The state of Construction
Execution is also crucial for the state of Wisconsin's division of facilities development, which is responsible for all state government construction projects. Experience and know-how are keys to the successful completion of these compounds, buildings and renovations, according to Dan Stephens, although information technology is an important tool.

The division began experimentation with an Internet-based construction service nearly four years ago on the SuperMax Prison located in Boscobel, Wis. This $44 million compound, completed in summer 2000, was the first state-sponsored project to use an online service during both the design and building processes.

"Communications was always a major problem on these big projects, because meetings were held remotely and some group was always out of the loop," says Stephens. He saw a solution in the Internet.

The only service provider available for the Boscobel SuperMax prison project in 1996 was e-Builder. Founded in 1994, e-Builder allows architects and engineers to post drawings to a central server for review and markup. The service provides project management features so contractors and project managers in the field can log in their progress from the construction site.

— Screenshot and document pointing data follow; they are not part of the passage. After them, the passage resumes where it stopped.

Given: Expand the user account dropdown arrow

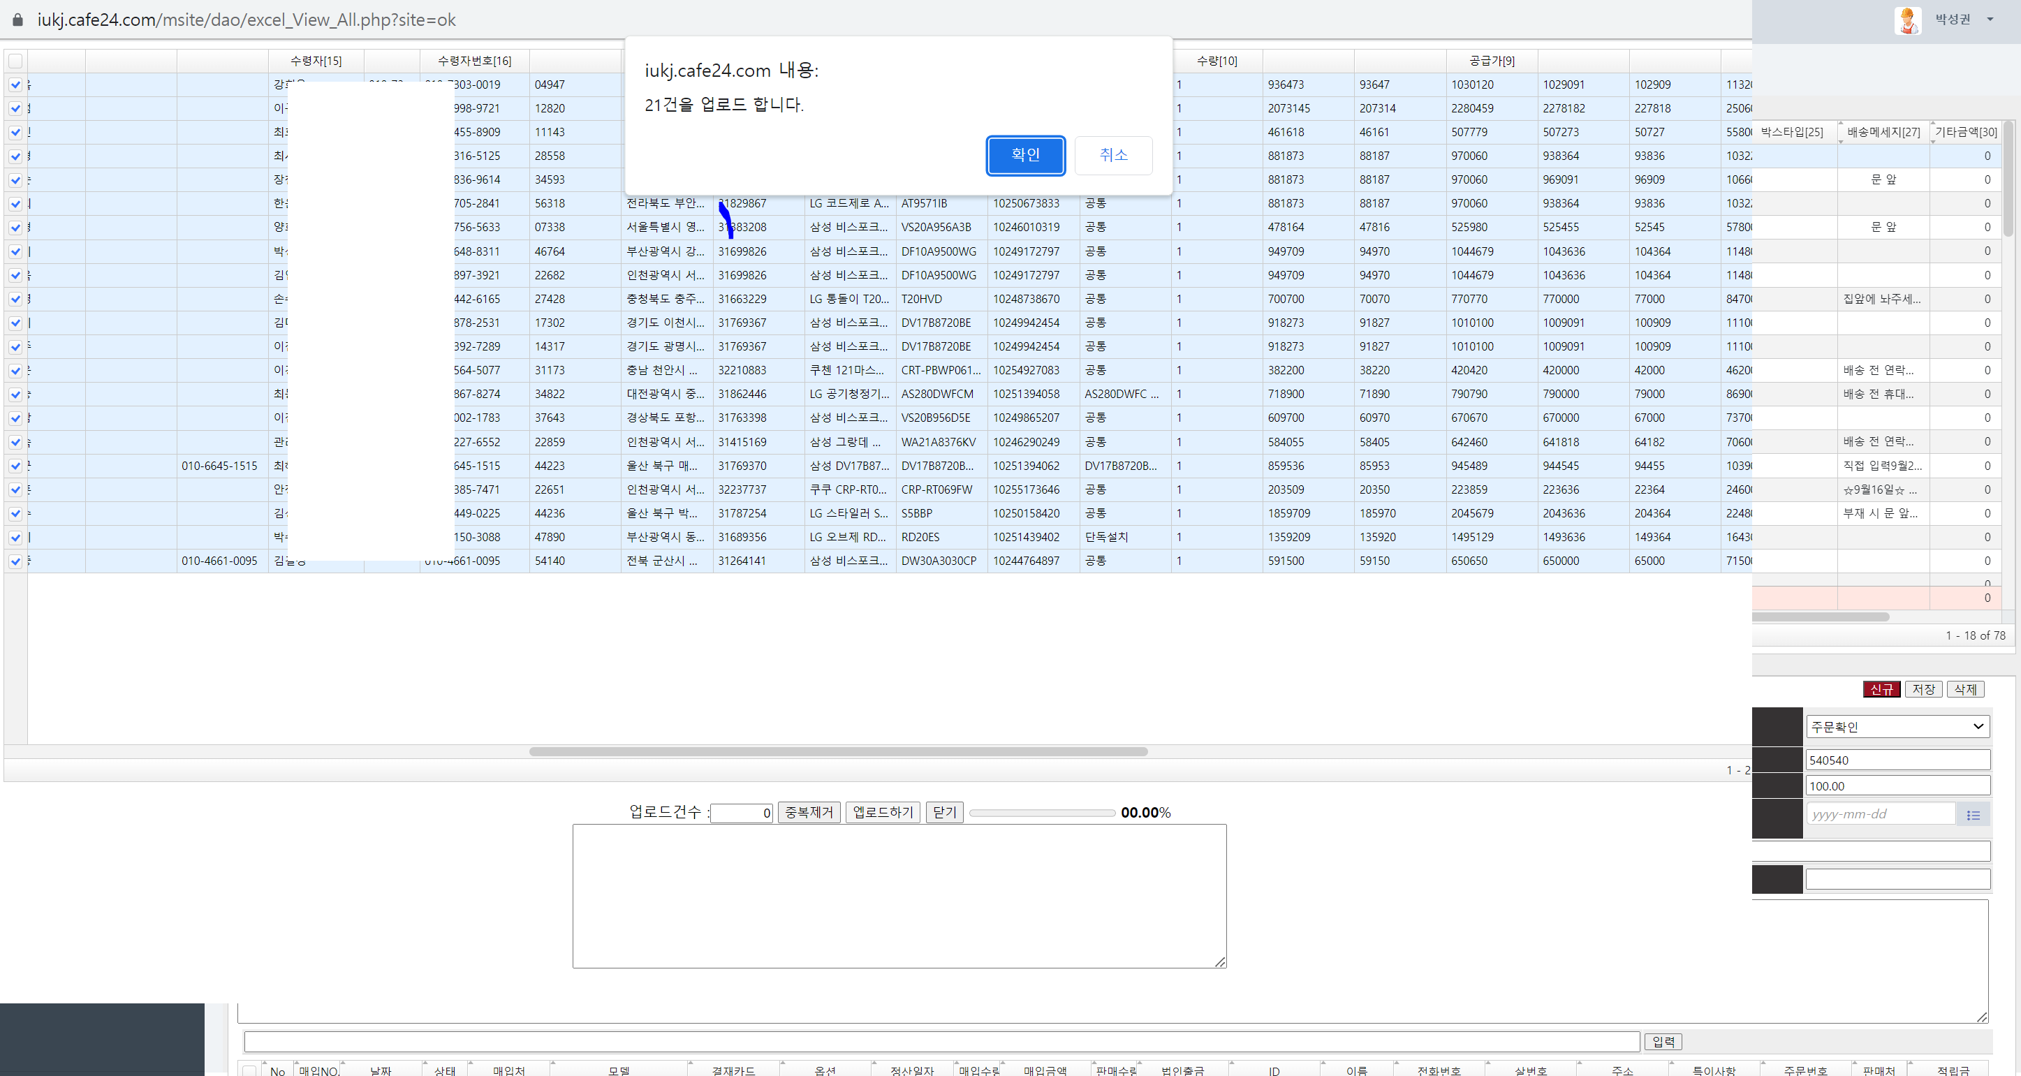Looking at the screenshot, I should (x=1990, y=20).
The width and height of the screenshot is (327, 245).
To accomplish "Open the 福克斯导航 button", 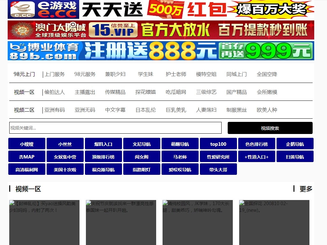I will tap(103, 169).
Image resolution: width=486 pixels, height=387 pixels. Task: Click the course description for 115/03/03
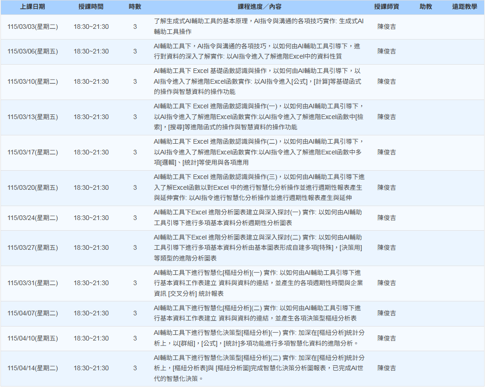pos(259,27)
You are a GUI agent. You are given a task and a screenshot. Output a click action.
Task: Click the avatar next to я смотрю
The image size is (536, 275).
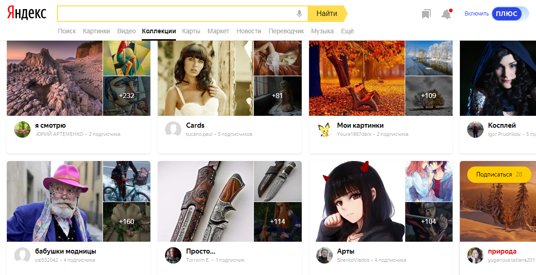22,130
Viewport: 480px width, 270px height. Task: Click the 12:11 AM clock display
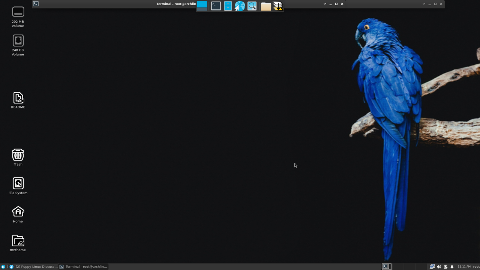[464, 267]
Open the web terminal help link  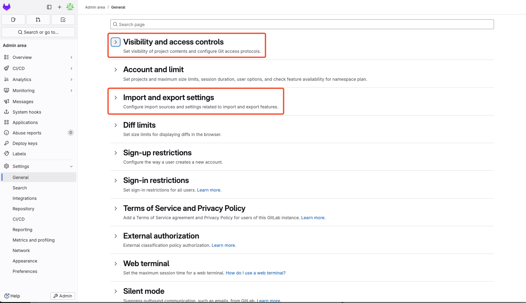[x=255, y=273]
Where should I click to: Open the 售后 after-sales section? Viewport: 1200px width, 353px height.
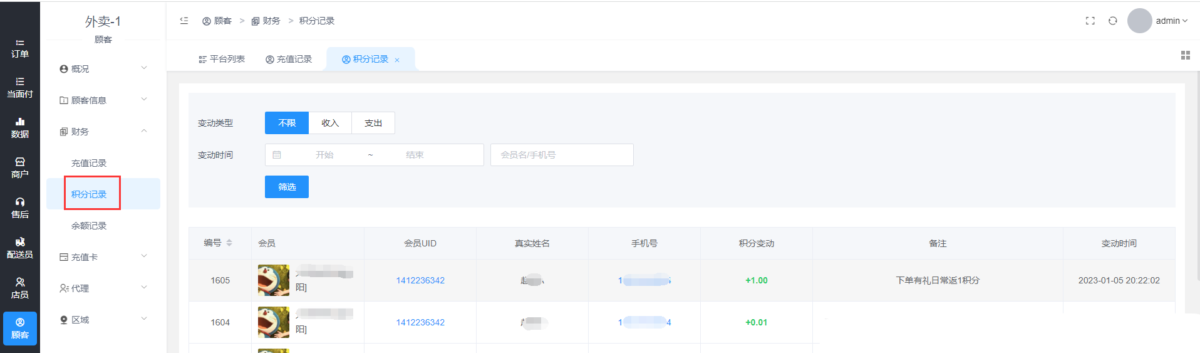(19, 208)
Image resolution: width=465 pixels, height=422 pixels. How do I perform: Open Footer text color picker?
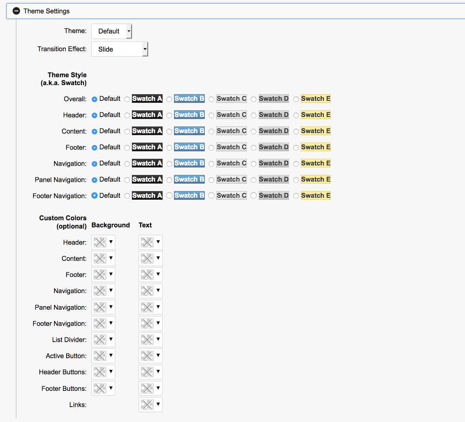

Use of the e-Builder system on the SuperMax project produced mixed results. On the design side, architects and engineers around the United states collaborated on how to put the prison together. But the field managers on site in Boscobel were used to accessing a project database to run various types of analysis, Stephens says, and e-Builder's analysis capabilities were limited at that time. Also, field managers saw the service as redundant, since they were already calling in, faxing and e-mailing updates and changes.

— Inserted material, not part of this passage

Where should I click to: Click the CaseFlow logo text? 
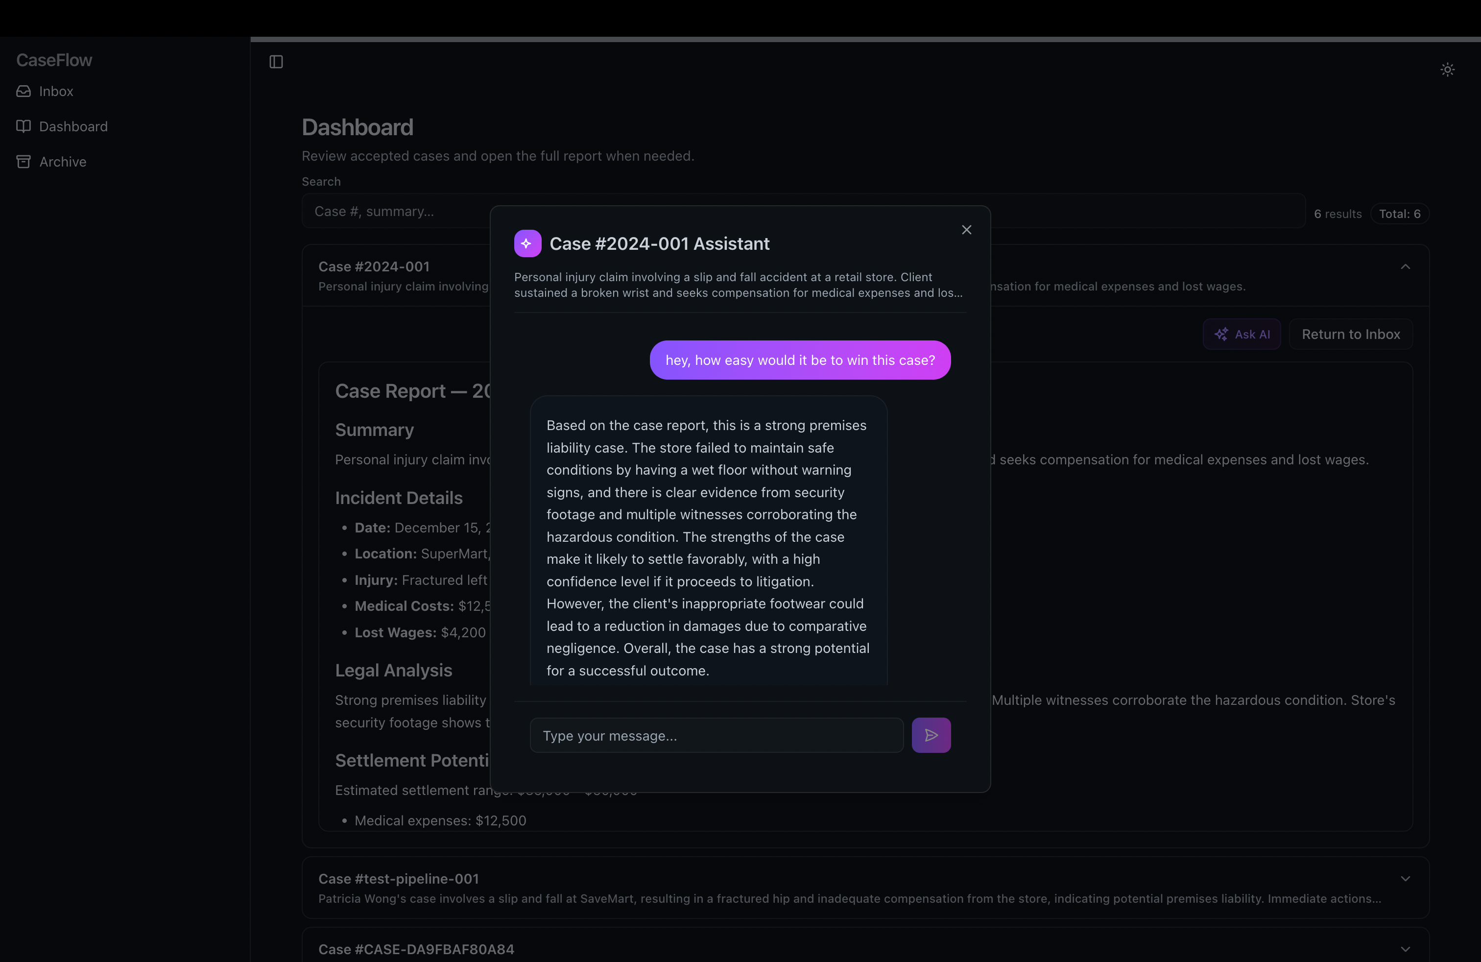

"The field guys just did not like it and refused to use it, so things started to fall apart somewhat," Stephens recalls.

Nevertheless, the state of Wisconsin considered the SuperMax project and its Internet elements a success, especially in terms of speeding up the initial design of the project. The state decided to go a step further by tying together the collaboration, bidding and paying components of its construction projects. Fearing the security implications of handing this task to a third party, the state built its own extranet application, called WisBuilder, which integrated a Web site with back-end financial systems. It was launched about nine months ago and is currently being used to manage nearly 1,000 projects.

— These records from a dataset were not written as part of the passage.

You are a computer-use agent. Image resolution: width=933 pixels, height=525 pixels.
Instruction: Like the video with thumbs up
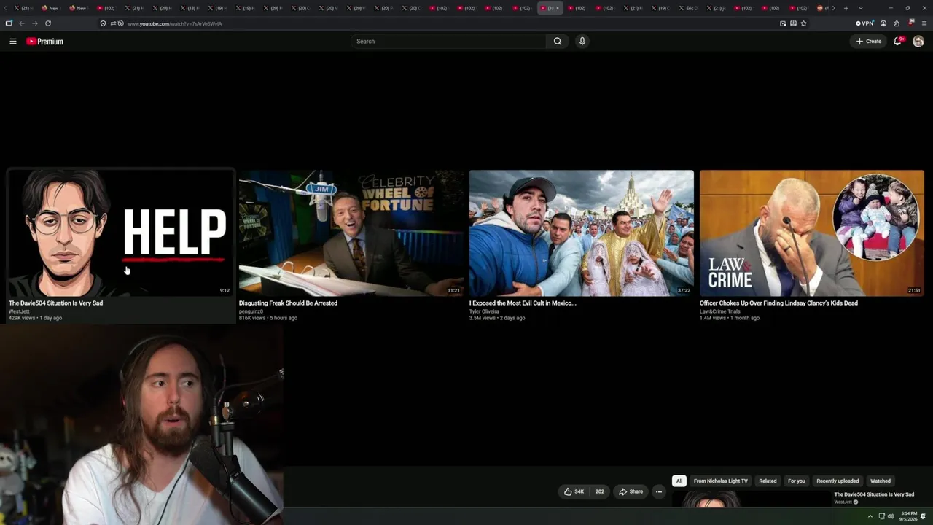574,491
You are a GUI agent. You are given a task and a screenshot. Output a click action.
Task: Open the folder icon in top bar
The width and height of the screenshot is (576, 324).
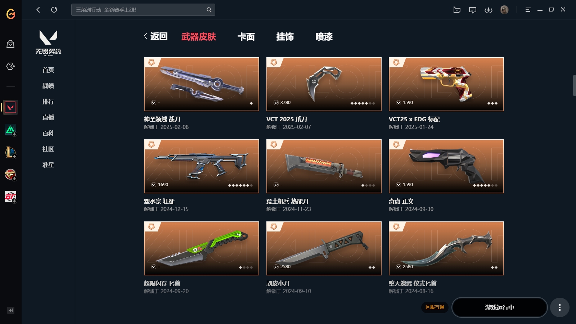click(x=457, y=10)
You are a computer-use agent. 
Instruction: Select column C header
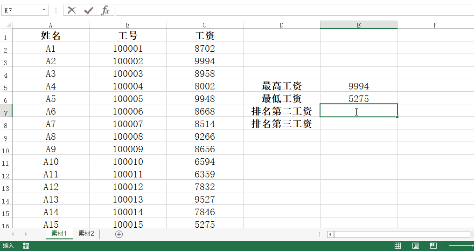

As for getting contractors, architects and others to use WisBuilder, the division writes minimum computer and connectivity requirements into every contract, along with a clause stating that the signing party agrees to use the online system throughout the project. But the real incentive for outsiders to use WisBuilder is its connection to the state accounting system. All payments to contractors are now processed electronically, which cuts down on requisition time and consequently the bid price.

What To Do
If these cases are an indication, online construction services have promise, particularly for design and project management. But pulling project teams online takes time and patience from both cultural and technological standpoints. In the case of Centex, scattered and independent divisions coupled with an IT department resistant to Internet-based project management complicated the situation. The state of Wisconsin also had issues in getting project participants to use the online system.

Such obstacles should not deter construction companies from Internet- based collaboration and project management, of course. But businesses should carefully consider the goals they are trying to accomplish, whether in speeding up the design process or centralizing tracking of construction projects, and assess the current state of internal technology adoption. If the core group is averse to or unfamiliar with the Internet, education will be a time-consuming part of any initiative. However, if those efforts ultimately save time and money over the long term, they will be worth it.

"The construction industry... is incredibly fragmented. There are lots of self-employed subcontractors involved in the process who don't necessarily use computers," says Dan Garretson of Forrester Research . "There are tremendous enablement and education issues to get online services to take off. That doesn't mean it's impossible--it just means it could take a while."